----- SELECTED TEXT

Two experiments on organizational communication

In order to explore the effect of conflict (as reflected in presumed payoffs) on communicated information, we undertook two experiments on organizational communication. The first looks at individual bias, the second at organizational bias.

1. An experiment on communication bias

We wish to test the proposition that individuals can and do modify their subjective estimates of reality to accommodate their expectations about the kind of payoffs associated with various possible errors. In the experiment, subjects were asked to determine a summary statistic for an array of  numbers. Since the experiment involved the switching of labels, it is of some importance to investigate the “theory” of descriptive statistics to determine the importance, if any, of the substantive origin of the numbers in the array to be summarized.

Essentially, a descriptive statistic is a procedure for transforming any arbitrary array of numbers into a coded number (or set of numbers) that in  some  sense “represents” the original array. The procedure is independent of the labels attached to the numbers in the original array. The arithmetic mean of the array {10, 8, 5, 1} is 6, and this result does not depend on whether we are talking about apples, revolutions per minute, or shoe size. According to the theory, the choice of a descriptive statistic (for example, a choice between an arithmetic mean and a median as a measure of central tendency) should be made on the basis of the characteristics of the distribution.

The implicit model underlying much of the treatment of descriptive statistics can be characterized as follows: For any array of numbers there exists a set of summary numbers (smaller in size than the original array) appropriate to that array. This set of summary numbers depends on the values of the numbers within the array and not on the labels attached to those numbers. Given an array of numbers and a set of instructions we can determine a statistic, and that statistic is uniquely defined, at least for any particular practitioner at any particular point of time.

Suppose, however, that the statistic is imbedded as an estimate in a decision-making system. In particular, suppose that the summary set of numbers represents information processed through an organization as a basis for a decision. We wish to investigate whether a summary estimate is uniquely determined for a given practitioner, a given array, and a given set of instructions. We do this by introducing variations in the labels attached to specific numbers in an array and comparing the summary statistic chosen by relatively sophisticated subjects.

In accordance with the model described above, it is hypothesized that cost analysts will tend to overestimate costs and that sales analysts will tend to underestimate sales. The rationale for the hypothesis relates to the presumption of a biased payoff schedule within the organization. The experiment described here does not test the rationale but only the treatment of the estimation problem.

Subjects. Subjects were 32 first-year graduate students in a program leading to a master’s degree in industrial administration. Almost all held undergraduate degrees in engineering or science; all were men; all had had some introduction to techniques of statistical description and estimation.

----------

| EXERCISE SET |
A: In the passage on organizational communication, turn the paragraph beginning "Essentially, a descriptive statistic" into a short bulleted list that keeps its main facts.
B: For each statement, answer yes or no according to the passage on organizational communication, and quote the words that decide it:
(i) The subjects included both men and women.
(ii) The experiment tests the rationale behind the hypothesis.
(iii) Sales analysts are hypothesized to underestimate sales.
The items after this point come from a separate source unrelated to the passage on organizational communication.

----- PROVIDED MATERIAL

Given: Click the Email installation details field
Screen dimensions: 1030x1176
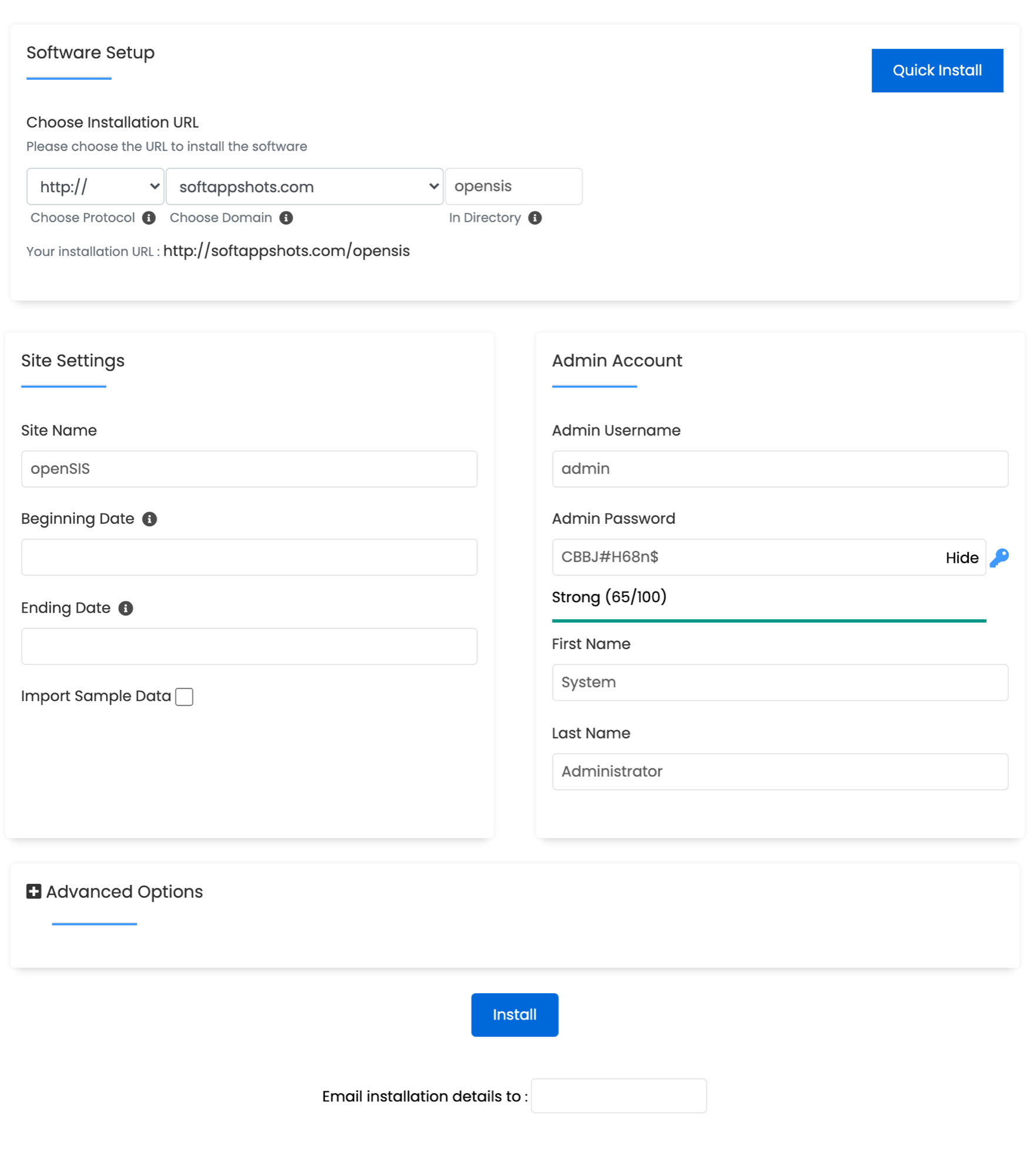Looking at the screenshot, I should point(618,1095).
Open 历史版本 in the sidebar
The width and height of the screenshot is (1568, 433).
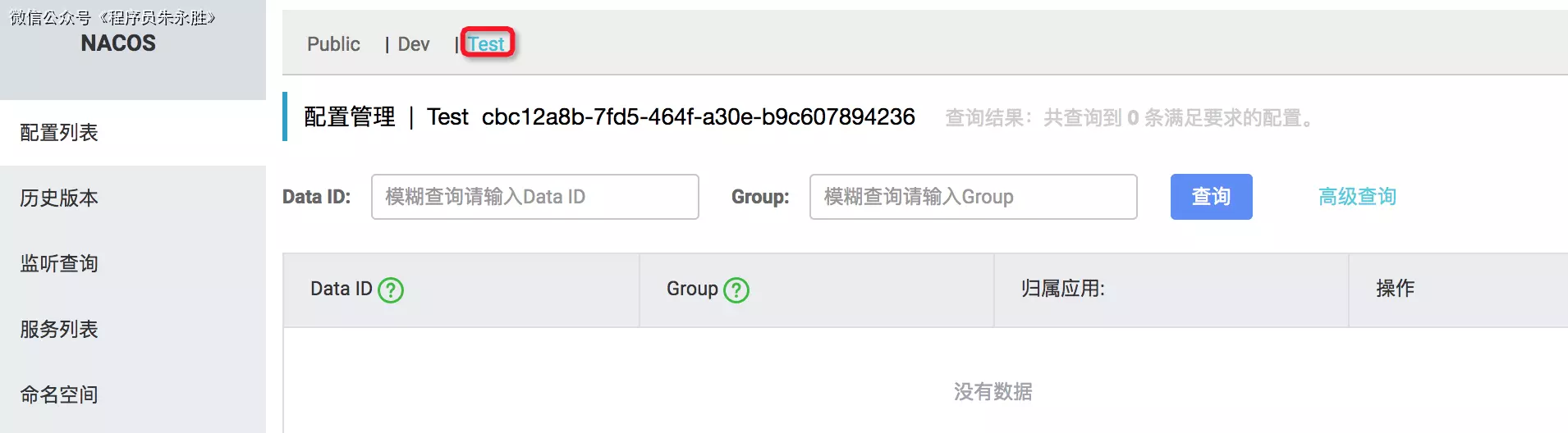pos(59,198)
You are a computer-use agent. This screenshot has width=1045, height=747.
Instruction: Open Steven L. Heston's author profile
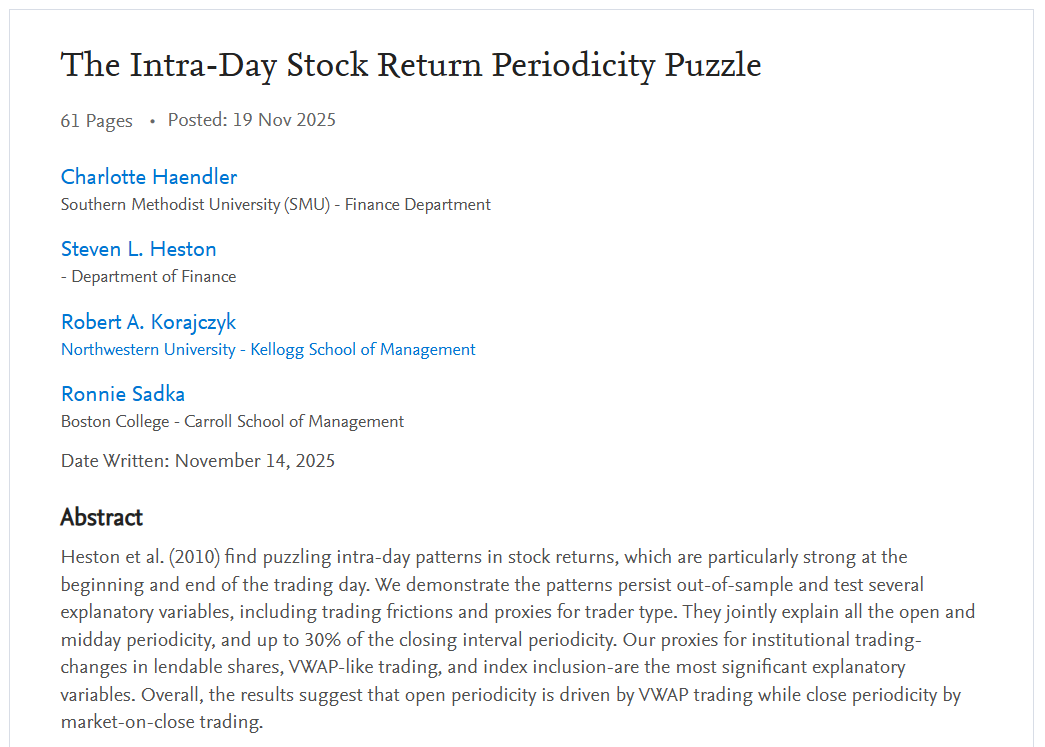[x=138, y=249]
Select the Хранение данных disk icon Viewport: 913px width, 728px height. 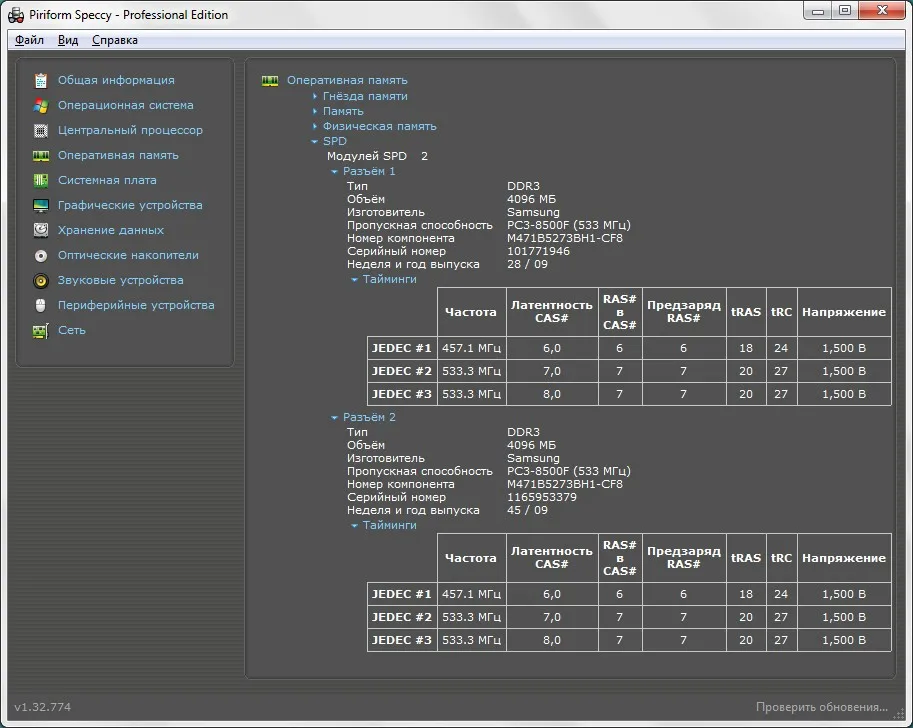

----------

| OUTPUTS IN ORDER |
A:
- A descriptive statistic turns any array of numbers into a coded number (or set of numbers) that represents the original array.
- The procedure does not depend on the labels attached to the numbers.
- For example, the arithmetic mean of {10, 8, 5, 1} is 6 whether the numbers refer to apples, revolutions per minute, or shoe size.
- According to the theory, the choice of statistic, such as mean versus median for central tendency, should rest on the characteristics of the distribution.

B:
(i) No: "all were men"
(ii) No: "The experiment described here does not test the rationale but only the treatment of the estimation problem."
(iii) Yes: "sales analysts will tend to underestimate sales"